Statistical analyses were conducted using SPSS 19.0 (SPSS Inc., Chicago, IL, USA) and graphical visualizations created in Origin Pro 2019 (Origin Lab Corporation, Northampton, MA, USA). Significant differences among the four stand types (PMP, PCP, CLP, CMP) for each individual dependent variable (e.g., DBH, diversity indices, soil nutrients) were assessed through one-way analysis of variance (ANOVA) with a significance level of α = 0.05. Post hoc comparisons were performed using Tukey’s Honest Significant Difference (HSD) test (α = 0.05). Bivariate relationships between drivers and understory vegetation parameters were examined via Pearson correlation analysis. Structural Equation Modeling (SEM) was implemented in Smart PLS v4.1.0.3 (Smart PLS GmbH, Bönningstedt, Germany) to disentangle direct/indirect effects among five latent constructs: stand structure (mean DBH, tree height, crown width, uniform angle index, dominance ratio, mingling index, stem density), understory light regime(canopy openness, leaf area index, total/diffuse/direct light), edaphic factors (pH, SOM, TN, TP, TK), moisture content, bulk density, shrub layer dynamics (diversity indices and biomass), herb layer dynamics (diversity indices and biomass). The hypothesized path model evaluated 23 measurement variables across these constructs. Model fit was assessed using bootstrap resampling (5000 iterations) with significance threshold p < 0.05. All data are presented as mean ± standard deviation (SD).

5. Conclusions

This study systematically investigated the understory vegetation diversity and biomass characteristics across four subtropical plantations in south China, elucidating their driving mechanisms. Key findings include the following:

(1) Native vs. exotic species contrast: Pinus massoniana stands exhibited higher shrub diversity (dominated by Castanopsis fissa) due to their larger diameter at DBH, broader crown widths, and random spatial patterns. In contrast, Pinus caribaea stands demonstrated greater shrub biomass (dominated by Melicope pteleifolia and Wendlandia uvariifolia), which was attributed to their superior soil organic matter and moisture content. (2) Monoculture vs. mixed plantation comparison: The Chinese fir–broadleaf mixed forest displayed 24.50–66.06% higher herbaceous biomass and enhanced diversity, which was driven by their high mingling degree, random distribution patterns, and enriched phosphorus–potassium soil conditions. (3) Differentiated drivers: Stand structure parameters (D, density, mingling degree) directly regulated shrub development through spatial configuration and light redistribution (path coefficient = 0.48), while herbaceous layers were predominantly controlled by soil–light interactions, particularly P availability and pH modulation.

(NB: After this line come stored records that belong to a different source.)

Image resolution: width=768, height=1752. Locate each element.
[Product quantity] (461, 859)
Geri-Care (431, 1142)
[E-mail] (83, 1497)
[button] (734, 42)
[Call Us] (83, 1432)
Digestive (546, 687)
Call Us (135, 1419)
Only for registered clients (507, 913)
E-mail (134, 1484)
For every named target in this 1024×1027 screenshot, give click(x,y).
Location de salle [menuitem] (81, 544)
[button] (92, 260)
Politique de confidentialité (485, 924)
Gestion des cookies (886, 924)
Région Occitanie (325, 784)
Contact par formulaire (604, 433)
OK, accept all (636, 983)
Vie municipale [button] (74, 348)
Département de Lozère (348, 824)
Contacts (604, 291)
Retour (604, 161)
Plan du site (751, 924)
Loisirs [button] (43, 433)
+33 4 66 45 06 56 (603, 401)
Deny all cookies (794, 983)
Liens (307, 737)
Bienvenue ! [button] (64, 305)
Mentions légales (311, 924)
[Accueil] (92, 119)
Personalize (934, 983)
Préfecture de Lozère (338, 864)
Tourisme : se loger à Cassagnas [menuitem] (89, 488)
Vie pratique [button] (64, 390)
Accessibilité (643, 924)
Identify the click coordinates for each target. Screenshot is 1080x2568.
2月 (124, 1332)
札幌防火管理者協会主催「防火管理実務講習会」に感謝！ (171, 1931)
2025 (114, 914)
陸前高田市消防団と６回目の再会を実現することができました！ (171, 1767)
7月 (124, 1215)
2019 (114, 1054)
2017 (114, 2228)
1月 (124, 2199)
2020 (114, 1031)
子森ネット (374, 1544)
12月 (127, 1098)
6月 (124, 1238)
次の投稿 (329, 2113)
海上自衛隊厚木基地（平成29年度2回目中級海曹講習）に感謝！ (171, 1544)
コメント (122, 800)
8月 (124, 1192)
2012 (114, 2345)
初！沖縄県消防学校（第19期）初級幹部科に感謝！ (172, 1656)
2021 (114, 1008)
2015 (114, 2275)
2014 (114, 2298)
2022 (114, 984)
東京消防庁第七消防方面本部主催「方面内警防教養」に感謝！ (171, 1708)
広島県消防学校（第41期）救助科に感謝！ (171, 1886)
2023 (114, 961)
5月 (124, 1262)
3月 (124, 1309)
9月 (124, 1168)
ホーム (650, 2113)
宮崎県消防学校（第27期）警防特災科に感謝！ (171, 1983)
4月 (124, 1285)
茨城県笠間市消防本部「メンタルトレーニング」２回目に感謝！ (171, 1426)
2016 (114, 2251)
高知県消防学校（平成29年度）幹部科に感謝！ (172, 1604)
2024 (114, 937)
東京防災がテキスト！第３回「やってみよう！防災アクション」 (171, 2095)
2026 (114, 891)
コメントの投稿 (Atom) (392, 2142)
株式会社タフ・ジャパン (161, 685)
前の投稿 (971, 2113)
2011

These findings reveal the adaptive strategies of understory vegetation to heterogeneous environments in subtropical plantations, highlighting critical constraints from inappropriate stand structures and P-deficient acidic soils. Our structural equation models revealed that stand structure is a key driver of understory dynamics. This finding suggests that manipulating stand density through thinning could be a potential management tool to improve light availability and heterogeneity. However, the optimal intensity and timing of thinning remain unknown. Therefore, we recommend that future research prioritizes long-term thinning experiments that monitor the response of understory vegetation and soil biota to a gradient of stocking densities. Such manipulative studies are essential to move from correlative understanding to predictive, prescriptive management. This work advances our understanding of understory ecological processes in subtropical plantations, offering actionable insights for sustainable forest management and carbon-neutral initiatives.